Goel, for all his achievements, remains a humble soul. “We travelled third class, slept in dormitories. Even Tiger (Pataudi) would join us,” he remembered. Those were lovely days when venues, grounds and hotel accommodation did not guide a player's performance.

His exploits spoke for his awesome talent. He once saw a batsman earn seven lives before getting him with a grubber. “You deserved this only. I had no options left,” was how Goel politely sent him off.

Six for 6 against Punjab; seven for 4 against Jammu and Kashmir; eight for 52 against Railways; eight for 87 against Delhi on a green top where Madan Lal grabbed nine for 31. Instances like this are many.

What a pity, such a crafty bowler could never earn the India cap. He should have once, in Bangalore in 1974-75 against Clive Lloyd's West Indies, but the team management preferred two off-spinners and a leggie. In 1980-81, he picked up 12 wickets in the Duleep Trophy final.

Yet, he was not considered for the twin-tours of Australia and New Zealand. Goel stood crestfallen and Indian cricket deprived of a brilliant bowler.

He prides in the fact that he shared space with the likes of Bedi, Hyder Ali, Padmakar Shivalkar, Salim Durani, Dilip Doshi. Born at the wrong time? “I don't know. But I have no regrets,” he smiles.

Best against the best

Goel was best against the best. He got Gavaskar five times, bowled, caught in the slips, lured into a drive; well, Goel was a master. That's why Gavaskar included him in his Idols and paid glowing tributes. “He was one of the greatest I ever played against,” wrote Gavaskar.
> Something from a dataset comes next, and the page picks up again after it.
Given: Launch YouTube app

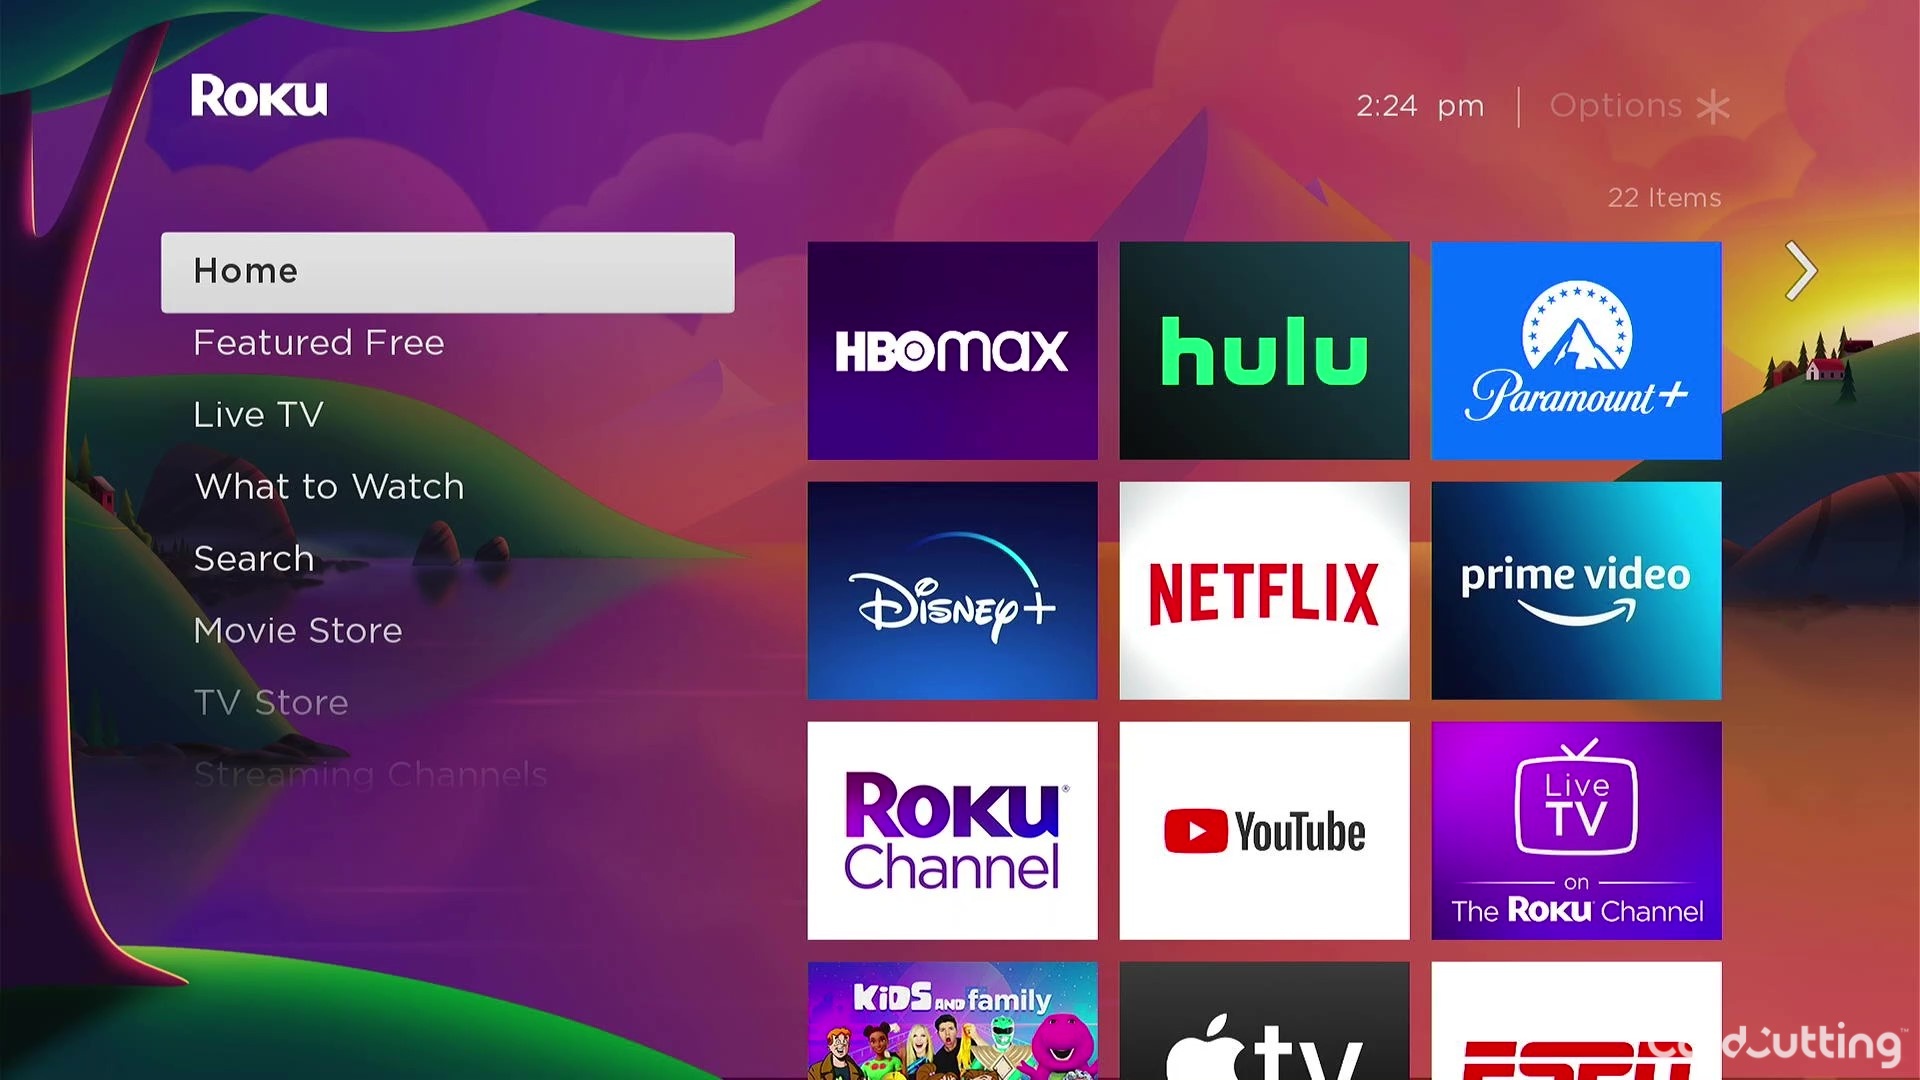Looking at the screenshot, I should (x=1262, y=829).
Indeed he was.

He has a unique achievement of getting four father-son pairs out.

“Pankaj Roy and Pranab, Vijay Manjrekar and Sanjay, M.L. Jaisimha and Vivek.” Fourth instance? “Sorry,” he mumbles. “Add the Amarnath family (Lala, Mohinder, Surinder, Rajinder).”

Natives of Rohtak still see Goel driving around the town on his scooter. “Many greats have been on my pillion,” his hearty laughter reflects the man, unassuming and so unpretentious.